以下のすべての行について、「Instruction」を「Command」に書き換えて示してください。それ以外の部分は変更しないでください。
┌──
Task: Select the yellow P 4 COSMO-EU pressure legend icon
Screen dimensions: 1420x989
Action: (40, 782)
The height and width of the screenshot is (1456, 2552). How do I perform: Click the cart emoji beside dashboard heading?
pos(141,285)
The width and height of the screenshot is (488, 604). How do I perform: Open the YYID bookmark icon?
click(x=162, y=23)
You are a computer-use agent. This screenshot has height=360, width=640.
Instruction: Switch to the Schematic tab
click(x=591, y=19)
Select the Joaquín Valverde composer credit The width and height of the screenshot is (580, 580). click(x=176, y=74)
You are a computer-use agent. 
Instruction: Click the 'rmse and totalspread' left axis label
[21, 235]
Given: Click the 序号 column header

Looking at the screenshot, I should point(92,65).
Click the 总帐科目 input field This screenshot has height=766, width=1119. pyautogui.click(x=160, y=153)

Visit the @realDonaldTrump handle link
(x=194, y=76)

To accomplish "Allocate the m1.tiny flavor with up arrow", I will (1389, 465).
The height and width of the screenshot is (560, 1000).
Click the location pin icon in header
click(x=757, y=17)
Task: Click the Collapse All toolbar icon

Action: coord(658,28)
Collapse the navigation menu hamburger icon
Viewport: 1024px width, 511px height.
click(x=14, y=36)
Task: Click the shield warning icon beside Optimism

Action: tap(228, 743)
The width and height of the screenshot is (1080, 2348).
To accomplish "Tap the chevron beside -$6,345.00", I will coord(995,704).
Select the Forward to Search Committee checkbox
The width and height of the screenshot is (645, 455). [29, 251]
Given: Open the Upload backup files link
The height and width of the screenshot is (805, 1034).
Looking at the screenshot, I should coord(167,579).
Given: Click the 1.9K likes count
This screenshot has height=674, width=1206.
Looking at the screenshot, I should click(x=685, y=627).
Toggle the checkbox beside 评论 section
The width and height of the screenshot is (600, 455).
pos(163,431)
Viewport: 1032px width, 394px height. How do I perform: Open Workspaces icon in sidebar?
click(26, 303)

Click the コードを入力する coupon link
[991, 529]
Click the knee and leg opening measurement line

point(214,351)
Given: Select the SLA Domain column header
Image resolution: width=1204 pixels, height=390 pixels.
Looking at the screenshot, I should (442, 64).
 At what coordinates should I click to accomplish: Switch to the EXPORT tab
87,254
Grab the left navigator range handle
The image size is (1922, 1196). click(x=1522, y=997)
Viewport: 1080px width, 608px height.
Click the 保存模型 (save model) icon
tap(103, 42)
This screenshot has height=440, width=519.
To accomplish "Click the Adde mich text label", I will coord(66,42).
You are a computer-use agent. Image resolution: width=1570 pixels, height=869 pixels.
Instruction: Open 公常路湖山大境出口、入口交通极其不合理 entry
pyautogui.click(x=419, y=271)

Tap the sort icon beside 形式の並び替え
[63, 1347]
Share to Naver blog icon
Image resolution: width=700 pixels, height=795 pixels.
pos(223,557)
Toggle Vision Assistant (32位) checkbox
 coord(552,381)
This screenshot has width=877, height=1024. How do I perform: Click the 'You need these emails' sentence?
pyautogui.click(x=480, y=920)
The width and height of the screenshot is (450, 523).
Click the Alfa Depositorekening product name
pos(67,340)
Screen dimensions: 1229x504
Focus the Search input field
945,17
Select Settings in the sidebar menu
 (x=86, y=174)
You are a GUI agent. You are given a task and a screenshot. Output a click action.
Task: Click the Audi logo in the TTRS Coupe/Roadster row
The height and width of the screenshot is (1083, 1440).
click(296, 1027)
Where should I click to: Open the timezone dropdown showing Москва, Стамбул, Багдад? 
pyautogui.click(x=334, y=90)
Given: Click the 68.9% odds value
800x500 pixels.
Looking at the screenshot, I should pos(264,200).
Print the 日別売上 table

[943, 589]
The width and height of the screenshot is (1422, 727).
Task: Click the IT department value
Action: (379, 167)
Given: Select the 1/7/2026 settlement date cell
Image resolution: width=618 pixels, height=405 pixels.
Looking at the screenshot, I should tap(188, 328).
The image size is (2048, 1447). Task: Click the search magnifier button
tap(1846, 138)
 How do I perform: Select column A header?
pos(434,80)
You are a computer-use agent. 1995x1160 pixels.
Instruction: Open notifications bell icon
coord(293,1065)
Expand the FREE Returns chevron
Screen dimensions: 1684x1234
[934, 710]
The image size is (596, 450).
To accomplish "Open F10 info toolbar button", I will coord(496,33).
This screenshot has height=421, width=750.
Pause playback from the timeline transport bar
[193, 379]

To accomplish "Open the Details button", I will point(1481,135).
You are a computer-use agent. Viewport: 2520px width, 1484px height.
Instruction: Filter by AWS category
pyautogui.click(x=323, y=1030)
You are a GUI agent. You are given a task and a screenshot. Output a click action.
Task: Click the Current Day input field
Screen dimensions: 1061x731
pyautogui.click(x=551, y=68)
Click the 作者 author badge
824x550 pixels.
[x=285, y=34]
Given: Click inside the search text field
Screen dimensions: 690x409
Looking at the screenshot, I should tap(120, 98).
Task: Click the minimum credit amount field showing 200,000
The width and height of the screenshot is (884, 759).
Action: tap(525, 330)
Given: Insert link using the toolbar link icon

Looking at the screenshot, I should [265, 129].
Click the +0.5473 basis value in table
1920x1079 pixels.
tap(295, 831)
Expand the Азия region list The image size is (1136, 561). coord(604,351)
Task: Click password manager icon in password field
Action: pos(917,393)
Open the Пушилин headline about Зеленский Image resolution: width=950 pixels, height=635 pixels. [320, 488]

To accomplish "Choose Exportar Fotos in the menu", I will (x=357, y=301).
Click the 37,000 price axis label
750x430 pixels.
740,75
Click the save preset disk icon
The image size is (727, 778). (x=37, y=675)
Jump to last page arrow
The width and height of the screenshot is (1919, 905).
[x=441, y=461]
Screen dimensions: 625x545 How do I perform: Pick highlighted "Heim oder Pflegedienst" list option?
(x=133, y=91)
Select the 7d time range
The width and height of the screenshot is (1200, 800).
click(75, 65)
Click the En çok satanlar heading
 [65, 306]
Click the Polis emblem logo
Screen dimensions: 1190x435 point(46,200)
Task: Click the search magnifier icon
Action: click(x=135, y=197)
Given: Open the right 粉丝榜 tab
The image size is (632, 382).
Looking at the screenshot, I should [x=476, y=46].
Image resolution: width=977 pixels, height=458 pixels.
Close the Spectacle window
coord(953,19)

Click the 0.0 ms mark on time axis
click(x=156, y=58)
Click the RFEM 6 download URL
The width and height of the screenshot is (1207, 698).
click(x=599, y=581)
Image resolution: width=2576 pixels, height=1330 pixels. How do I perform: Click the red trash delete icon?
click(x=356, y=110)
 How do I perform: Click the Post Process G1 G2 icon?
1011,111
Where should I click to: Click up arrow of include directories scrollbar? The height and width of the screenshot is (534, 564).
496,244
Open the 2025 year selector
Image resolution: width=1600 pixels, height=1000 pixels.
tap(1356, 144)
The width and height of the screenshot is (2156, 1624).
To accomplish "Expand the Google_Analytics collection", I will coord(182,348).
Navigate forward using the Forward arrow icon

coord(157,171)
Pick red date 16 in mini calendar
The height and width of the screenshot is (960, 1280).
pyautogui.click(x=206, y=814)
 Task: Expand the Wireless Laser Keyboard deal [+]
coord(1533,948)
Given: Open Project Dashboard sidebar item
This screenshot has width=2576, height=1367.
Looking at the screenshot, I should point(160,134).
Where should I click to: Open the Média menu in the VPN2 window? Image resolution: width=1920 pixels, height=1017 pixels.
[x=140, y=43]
└──
完成した演習:
Task: Select the yellow P 4 COSMO-EU pressure legend icon
Screen dimensions: 1420x989
Action: (40, 782)
The height and width of the screenshot is (1456, 2552). How do I perform: Click the cart emoji beside dashboard heading?
pos(141,285)
The width and height of the screenshot is (488, 604). How do I perform: Open the YYID bookmark icon?
click(x=162, y=23)
You are a computer-use agent. This screenshot has height=360, width=640.
Command: Switch to the Schematic tab
click(x=591, y=19)
Select the Joaquín Valverde composer credit The width and height of the screenshot is (580, 580). click(x=176, y=74)
You are a computer-use agent. 
Command: Click the 'rmse and totalspread' left axis label
[21, 235]
Given: Click the 序号 column header

Looking at the screenshot, I should point(92,65).
Click the 总帐科目 input field This screenshot has height=766, width=1119. pyautogui.click(x=160, y=153)

Visit the @realDonaldTrump handle link
(x=194, y=76)

To accomplish "Allocate the m1.tiny flavor with up arrow", I will (1389, 465).
The height and width of the screenshot is (560, 1000).
Click the location pin icon in header
click(x=757, y=17)
Task: Click the Collapse All toolbar icon

Action: coord(658,28)
Collapse the navigation menu hamburger icon
Viewport: 1024px width, 511px height.
click(x=14, y=36)
Task: Click the shield warning icon beside Optimism

Action: tap(228, 743)
The width and height of the screenshot is (1080, 2348).
To accomplish "Tap the chevron beside -$6,345.00", I will coord(995,704).
Select the Forward to Search Committee checkbox
The width and height of the screenshot is (645, 455). [29, 251]
Given: Open the Upload backup files link
The height and width of the screenshot is (805, 1034).
Looking at the screenshot, I should coord(167,579).
Given: Click the 1.9K likes count
This screenshot has height=674, width=1206.
Looking at the screenshot, I should click(x=685, y=627).
Toggle the checkbox beside 评论 section
The width and height of the screenshot is (600, 455).
pos(163,431)
Viewport: 1032px width, 394px height. How do I perform: Open Workspaces icon in sidebar?
click(26, 303)

Click the コードを入力する coupon link
[991, 529]
Click the knee and leg opening measurement line

point(214,351)
Given: Select the SLA Domain column header
Image resolution: width=1204 pixels, height=390 pixels.
Looking at the screenshot, I should (442, 64).
 At what coordinates should I click to accomplish: Switch to the EXPORT tab
87,254
Grab the left navigator range handle
The image size is (1922, 1196). click(x=1522, y=997)
Viewport: 1080px width, 608px height.
Click the 保存模型 (save model) icon
tap(103, 42)
This screenshot has height=440, width=519.
To accomplish "Click the Adde mich text label", I will coord(66,42).
You are a computer-use agent. Image resolution: width=1570 pixels, height=869 pixels.
Command: Open 公常路湖山大境出口、入口交通极其不合理 entry
pyautogui.click(x=419, y=271)

Tap the sort icon beside 形式の並び替え
[63, 1347]
Share to Naver blog icon
Image resolution: width=700 pixels, height=795 pixels.
pos(223,557)
Toggle Vision Assistant (32位) checkbox
 coord(552,381)
This screenshot has width=877, height=1024. How do I perform: Click the 'You need these emails' sentence?
pyautogui.click(x=480, y=920)
The width and height of the screenshot is (450, 523).
Click the Alfa Depositorekening product name
pos(67,340)
Screen dimensions: 1229x504
Focus the Search input field
945,17
Select Settings in the sidebar menu
 (x=86, y=174)
You are a GUI agent. You are given a task and a screenshot. Output a click action.
Task: Click the Audi logo in the TTRS Coupe/Roadster row
The height and width of the screenshot is (1083, 1440).
click(296, 1027)
Where should I click to: Open the timezone dropdown showing Москва, Стамбул, Багдад? 
pyautogui.click(x=334, y=90)
Given: Click the 68.9% odds value
800x500 pixels.
Looking at the screenshot, I should pos(264,200).
Print the 日別売上 table

[943, 589]
The width and height of the screenshot is (1422, 727).
Task: Click the IT department value
Action: (379, 167)
Given: Select the 1/7/2026 settlement date cell
Image resolution: width=618 pixels, height=405 pixels.
Looking at the screenshot, I should tap(188, 328).
The image size is (2048, 1447). Task: Click the search magnifier button
tap(1846, 138)
 How do I perform: Select column A header?
pos(434,80)
You are a computer-use agent. 1995x1160 pixels.
Command: Open notifications bell icon
coord(293,1065)
Expand the FREE Returns chevron
Screen dimensions: 1684x1234
[934, 710]
The image size is (596, 450).
To accomplish "Open F10 info toolbar button", I will coord(496,33).
This screenshot has height=421, width=750.
Pause playback from the timeline transport bar
[193, 379]

To accomplish "Open the Details button", I will point(1481,135).
You are a computer-use agent. Viewport: 2520px width, 1484px height.
Command: Filter by AWS category
pyautogui.click(x=323, y=1030)
You are a GUI agent. You are given a task and a screenshot. Output a click action.
Task: Click the Current Day input field
Screen dimensions: 1061x731
pyautogui.click(x=551, y=68)
Click the 作者 author badge
824x550 pixels.
[x=285, y=34]
Given: Click inside the search text field
Screen dimensions: 690x409
Looking at the screenshot, I should tap(120, 98).
Task: Click the minimum credit amount field showing 200,000
The width and height of the screenshot is (884, 759).
Action: tap(525, 330)
Given: Insert link using the toolbar link icon

Looking at the screenshot, I should [265, 129].
Click the +0.5473 basis value in table
1920x1079 pixels.
tap(295, 831)
Expand the Азия region list The image size is (1136, 561). coord(604,351)
Task: Click password manager icon in password field
Action: pos(917,393)
Open the Пушилин headline about Зеленский Image resolution: width=950 pixels, height=635 pixels. [320, 488]

To accomplish "Choose Exportar Fotos in the menu", I will (x=357, y=301).
Click the 37,000 price axis label
750x430 pixels.
740,75
Click the save preset disk icon
The image size is (727, 778). (x=37, y=675)
Jump to last page arrow
The width and height of the screenshot is (1919, 905).
[x=441, y=461]
Screen dimensions: 625x545 How do I perform: Pick highlighted "Heim oder Pflegedienst" list option?
(x=133, y=91)
Select the 7d time range
The width and height of the screenshot is (1200, 800).
click(75, 65)
Click the En çok satanlar heading
 [65, 306]
Click the Polis emblem logo
Screen dimensions: 1190x435 point(46,200)
Task: Click the search magnifier icon
Action: click(x=135, y=197)
Given: Open the right 粉丝榜 tab
The image size is (632, 382).
Looking at the screenshot, I should [x=476, y=46].
Image resolution: width=977 pixels, height=458 pixels.
Close the Spectacle window
coord(953,19)

Click the 0.0 ms mark on time axis
click(x=156, y=58)
Click the RFEM 6 download URL
The width and height of the screenshot is (1207, 698).
click(x=599, y=581)
Image resolution: width=2576 pixels, height=1330 pixels. How do I perform: Click the red trash delete icon?
click(x=356, y=110)
 How do I perform: Click the Post Process G1 G2 icon?
1011,111
Where should I click to: Click up arrow of include directories scrollbar? The height and width of the screenshot is (534, 564).
496,244
Open the 2025 year selector
Image resolution: width=1600 pixels, height=1000 pixels.
tap(1356, 144)
The width and height of the screenshot is (2156, 1624).
To accomplish "Expand the Google_Analytics collection", I will coord(182,348).
Navigate forward using the Forward arrow icon

coord(157,171)
Pick red date 16 in mini calendar
The height and width of the screenshot is (960, 1280).
pyautogui.click(x=206, y=814)
 Task: Expand the Wireless Laser Keyboard deal [+]
coord(1533,948)
Given: Open Project Dashboard sidebar item
This screenshot has width=2576, height=1367.
Looking at the screenshot, I should point(160,134).
Where should I click to: Open the Média menu in the VPN2 window? Image resolution: width=1920 pixels, height=1017 pixels.
[x=140, y=43]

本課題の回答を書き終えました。